Тэру взял чашу и отпил несколько глотков сакэ. Затем передал чашу следующему гостю. Чаша обошла всех гостей и вернулась к Тэру.
Тэру монотонным голосом, будто читая книгу, обратился к О-Рин:
— Соблюдай обеты, когда пойдешь на гору. Обет гласит: «Восходя, храни молчание».
Тэру поднес чашу ко рту, отпил сакэ и передал чашу соседу.
О-Рин и Тацухэй знали все наставления, которые должны были произнести сегодня гости, но надо было соблюдать обычай — выслушать все от начала до конца — выслушать и поклясться, и они внимательно слушали их.
Чаша обошла гостей и была поставлена перед вторым после Тэру гостем.
Второй гость так же монотонно, как Тэру, произнес:
— Соблюдай обеты, когда пойдешь на гору. Обет гласит: «Из дома выходи тайком от всех».
Он поднес чашу к губам и отхлебнул сакэ. Чаша обошла всех и была поставлена перед третьим гостем.
Третий гость так же монотонно, как Тэру, произнес:
— Соблюдай обеты, когда пойдешь на гору. Обет гласит: «Будешь возвращаться с горы, не оглядывайся».
Он поднес чашу к губам и отпил сакэ. Чаша обошла всех и была поставлена перед четвертым гостем.

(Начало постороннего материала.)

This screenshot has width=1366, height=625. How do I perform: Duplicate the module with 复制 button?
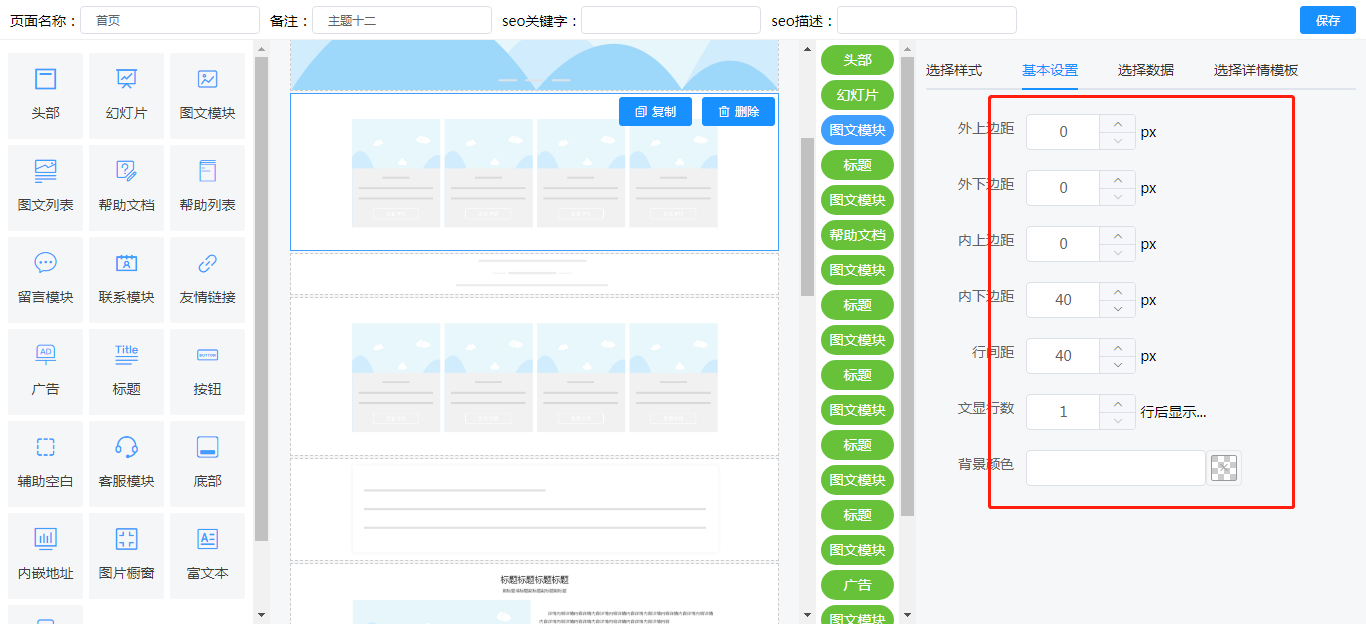(655, 112)
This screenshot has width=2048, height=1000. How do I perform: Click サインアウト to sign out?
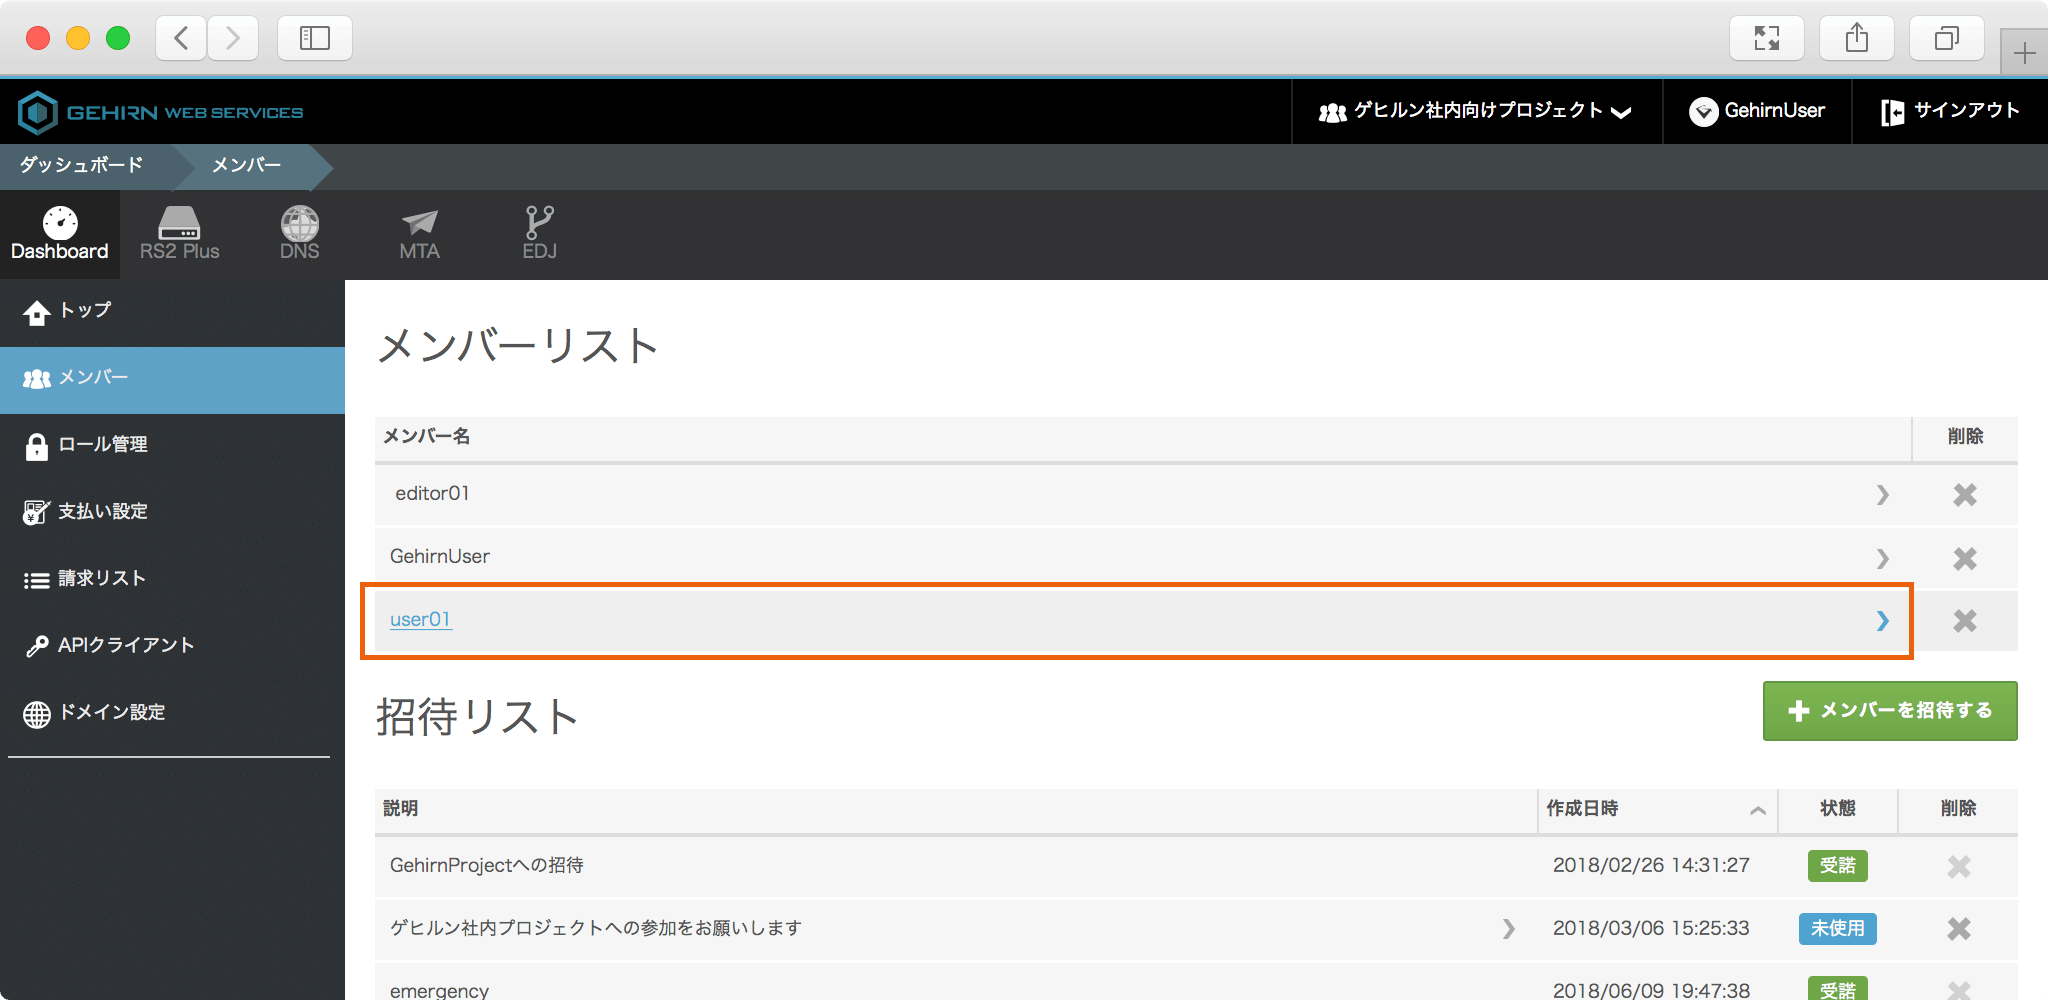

— Пойдешь по тропе у подножья горы за деревней. Обойдешь ее, будет вторая гора. Там густо растут кусты хиираги. Под ними пройди и на третью гору взберись. Затем на четвертую гору взойди. С нее видна гора Нараяма. Пропасть пред нею. Следуй вкруг пропасти, чтоб она по правую руку была, по левую будет гора. Два ри пройдешь, семь поворотов минуешь, выйдешь к ущелью Нанатани. Его перейдешь, и откроется путь к Нараяма. Дороги там нет. Иди меж дубов нара вверх, там ожидает тебя бог Нараяма.
Четвертый гость закончил речь, чаша обошла круг, церемония завершилась. Все молчали. Кроме этих четверых, никто ничего не должен был говорить. Чаша еще раз обошла круг. Гости молча выпивали сакэ и исчезли один за другим. Тэру уходил последним. Когда все ушли, он встал и сделал знак Тацухэю, чтобы тот вышел за дверь.
— Неохота будет подниматься на гору, можешь вернуться от Нанатани, — сказал он шепотом и с опаской огляделся вокруг. «Что это он говорит?» — подумал Тацухэй. Совет Тэру показался ему нелепым: О-Рин так хотела уйти на гору, а он предлагает вернуться от Нанатани.
— Это я так. Между прочим. Никто нас не слышал, — сказал Тэру и удалился.
Когда все ушли, О-Рин и Тацухэй залезли под одеяла, но О-Рин не собиралась спать, — ведь завтра ночью она отправится на гору.
Уже рассветало, миновал час быка, когда она услышала чей-то плач за воротами.
Плакал мужчина. Шаги приближались к их дому. Слышалась и «Песня глухой няньки», — старались заглушить рыдания.
Ох, грехи наши, грехи!
Нелегко тебя нести.
Ноют плечи и спина,
Ноги не идут!
О-Рин приподняла голову над постелью, прислушалась. Плакал Мата из дома Деньги.